I also believe that every word in the KJV
Bible is inspired. Because of my believing this, it
has enabled me to study the Bible on such a more
deeper, intimate level: Word-by-Word.
~
Let’s take another look at the first key scripture:
~
To be sober, to love their husbands, to love
their children, To be discreet, chaste, keepers at
home, good, obedient to their own husbands,
that the word of God be not blasphemed. –
Titus 2:4b-5
~
From giving close heed to each word in the above
scripture, we can conclude that the following are
some of the duties of the Christian homemaker:
~
-She is to be sober…
~
This means she is not to become intoxicated, nor abuse drugs.
However, soberness is also a state of
mind. If we are not sober-minded, then Satan can
wrap his hands right around our necks:
~
Be sober, be vigilant; because your adversary the
devil, as a roaring lion, walketh about, seeking
whom he may devour -1 Peter 5:8
~
To be sober-minded, one must have wisdom.
However, this wisdom needs to be Christian
wisdom, not worldly wisdom:
~
The fear of the LORD is the beginning of
knowledge: but fools despise wisdom and
instruction.
– Proverbs 1:7
~
-The Christian homemaker is to love her
husband…
~
What type of love do you have for your husband?
Many women have the “feeling,” but do they show
it via actions? You’ve heard the saying “actions
speak louder than words.” Well, here is another
true saying for you: “Actions speak much louder
than feelings.”

● **DATASET**:
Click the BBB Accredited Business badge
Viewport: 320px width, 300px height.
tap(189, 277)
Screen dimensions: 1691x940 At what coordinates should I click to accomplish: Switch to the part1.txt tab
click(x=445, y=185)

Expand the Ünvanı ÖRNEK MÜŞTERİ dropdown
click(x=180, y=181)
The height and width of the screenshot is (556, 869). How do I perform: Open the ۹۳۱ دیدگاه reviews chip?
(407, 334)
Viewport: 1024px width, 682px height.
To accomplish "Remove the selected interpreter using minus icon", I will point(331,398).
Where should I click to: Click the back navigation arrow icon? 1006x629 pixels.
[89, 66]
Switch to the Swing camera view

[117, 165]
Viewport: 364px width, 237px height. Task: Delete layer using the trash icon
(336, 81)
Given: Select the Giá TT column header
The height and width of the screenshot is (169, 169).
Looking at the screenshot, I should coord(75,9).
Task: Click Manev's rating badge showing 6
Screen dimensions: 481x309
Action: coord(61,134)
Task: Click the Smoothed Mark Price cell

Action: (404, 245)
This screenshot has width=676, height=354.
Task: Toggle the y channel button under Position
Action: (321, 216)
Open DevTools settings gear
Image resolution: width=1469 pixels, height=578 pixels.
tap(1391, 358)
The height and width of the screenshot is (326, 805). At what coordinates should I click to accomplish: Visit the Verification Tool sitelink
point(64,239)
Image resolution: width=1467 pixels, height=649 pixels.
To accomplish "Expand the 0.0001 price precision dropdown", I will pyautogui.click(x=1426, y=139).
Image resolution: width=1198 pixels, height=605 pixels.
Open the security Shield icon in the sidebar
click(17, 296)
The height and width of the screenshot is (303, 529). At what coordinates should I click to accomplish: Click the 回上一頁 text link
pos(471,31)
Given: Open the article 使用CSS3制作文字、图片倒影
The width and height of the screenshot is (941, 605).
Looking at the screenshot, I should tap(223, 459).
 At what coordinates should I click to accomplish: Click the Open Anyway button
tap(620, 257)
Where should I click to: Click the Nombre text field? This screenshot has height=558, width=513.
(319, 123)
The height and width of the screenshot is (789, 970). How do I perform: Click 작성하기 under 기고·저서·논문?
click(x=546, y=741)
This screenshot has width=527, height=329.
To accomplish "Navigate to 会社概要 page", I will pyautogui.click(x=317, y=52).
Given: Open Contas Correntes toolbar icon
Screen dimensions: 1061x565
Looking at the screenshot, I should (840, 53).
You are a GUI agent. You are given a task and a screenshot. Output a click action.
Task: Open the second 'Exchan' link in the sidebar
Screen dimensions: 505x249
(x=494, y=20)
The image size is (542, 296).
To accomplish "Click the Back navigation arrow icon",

● **TASK SET**:
**a)** Decide whether each of the statements that follow agrees with the homemaker passage. Answer yes or no for each, and quote the exact words of the passage that settle it.
(i) The passage treats soberness as a state of mind as well as freedom from intoxication.
(ii) The passage holds that being sober-minded calls for worldly wisdom.
(iii) The passage claims that feelings speak louder than actions.
**b)** Retype the homemaker passage from "However, soberness is" up to and including "must have wisdom.".

● **RESULTS OF THE TASKS**:
**a)**
(i) Yes: "However, soberness is also a state of mind."
(ii) No: "this wisdom needs to be Christian wisdom, not worldly wisdom"
(iii) No: "Actions speak much louder than feelings."

**b)**
However, soberness is also a state of
mind. If we are not sober-minded, then Satan can
wrap his hands right around our necks:
~
Be sober, be vigilant; because your adversary the
devil, as a roaring lion, walketh about, seeking
whom he may devour -1 Peter 5:8
~
To be sober-minded, one must have wisdom.